5.1 Normal distribution

The normal distribution is symmetric and bell-shaped. It is often a reasonable approximation for continuous traits influenced by many small contributing factors. Many classical methods rely on normality either in the data themselves or, more often, in the residuals of a model.

5.2 Binomial distribution

The binomial distribution describes the number of successes in a fixed number of independent trials with constant success probability. It is useful for proportions, occupancy, germination, and similar binary outcomes.

5.3 Poisson distribution

The Poisson distribution describes counts of events in a fixed interval of time or space. It often appears in abundance or event-count data, especially when counts are low and skewed.

5.4 Negative binomial distribution

The negative binomial distribution is often used for count data that are more variable than a Poisson model allows. This is common in ecological field data where aggregation and heterogeneity are strong.

5.5 Log-normal and gamma distributions

These are useful for positive, right-skewed continuous variables such as biomass, time-to-event measurements, and concentration data.

NoteThe Process Matters

The point is not to memorise a long list of named distributions. The point is to ask what process plausibly generated the data. The distribution is often a clue about the process, and the process should inform the model.

6 Samples, Populations, and Sampling Variation

Statistical inference depends on the fact that we usually observe a sample, not the full population. Different samples from the same population will differ. This is called sampling variation.

If we repeatedly sampled the same population and calculated the sample mean each time, those means would themselves form a distribution. That distribution is the sampling distribution of the mean.

This distinction matters:

  • the data distribution describes the values of observations,
  • the sampling distribution describes the values of a statistic across repeated samples.

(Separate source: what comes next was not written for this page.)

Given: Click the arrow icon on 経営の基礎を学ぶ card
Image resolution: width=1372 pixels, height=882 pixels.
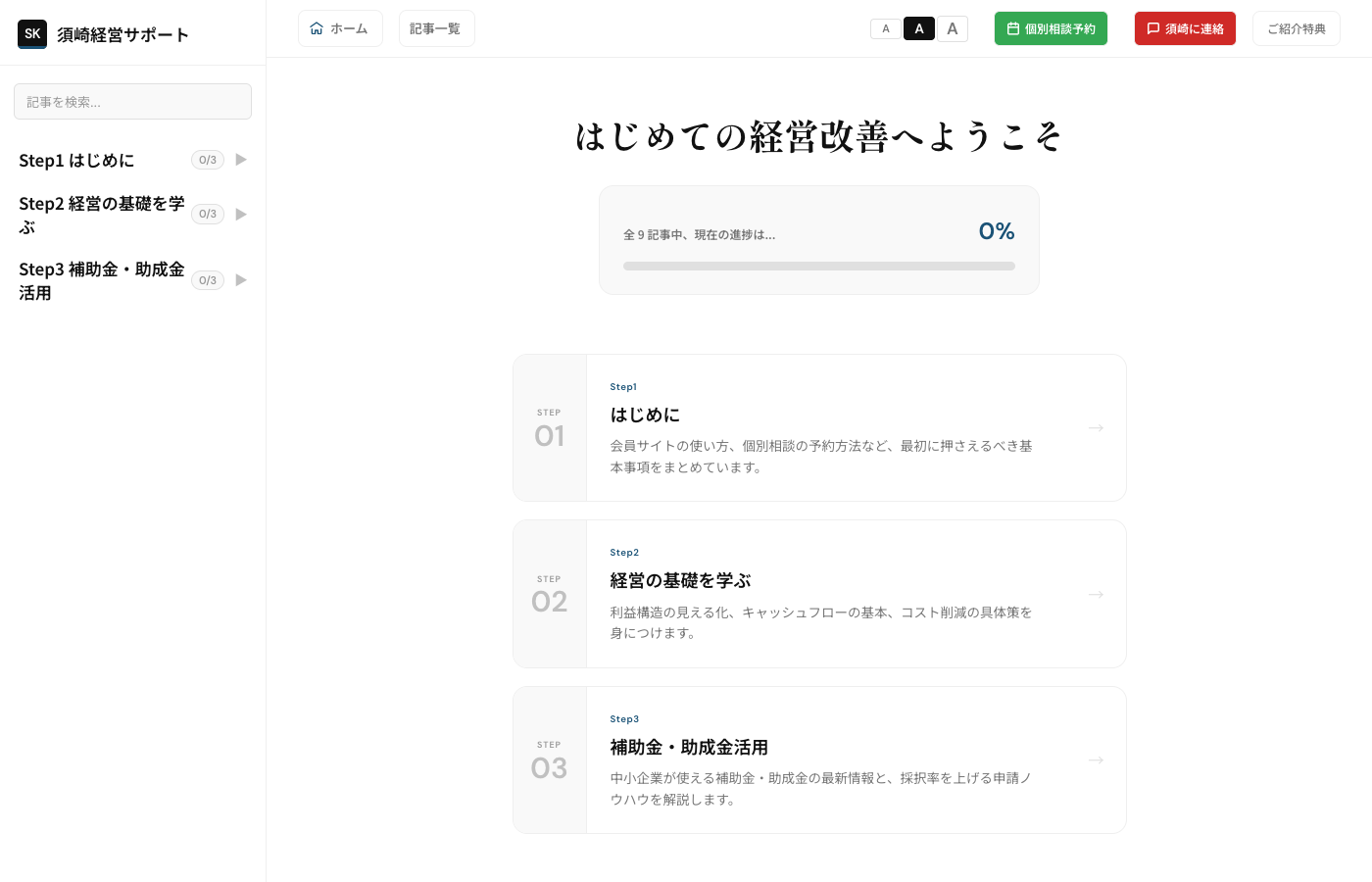Looking at the screenshot, I should [x=1096, y=594].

Many misunderstandings in introductory statistics come from confusing these two ideas.

7 The Central Limit Theorem

One of the most important results in statistics is the central limit theorem (CLT). In practical terms, it says that the sampling distribution of the sample mean tends toward normality as sample size increases, even when the underlying data are not perfectly normal.

This matters because many inferential procedures rely on the behaviour of sample means or model estimates rather than on the raw data alone.

The CLT does not solve every problem:

  • it does not excuse poor design,
  • it does not make extreme skewness irrelevant in small samples, and
  • it does not rescue non-independence.

But it explains why normal-based approximations are often useful.

8 Standard Error and Uncertainty

Once we recognise that sample estimates vary from sample to sample, we need a way to describe that uncertainty.

The standard deviation describes variability among observations in the sample.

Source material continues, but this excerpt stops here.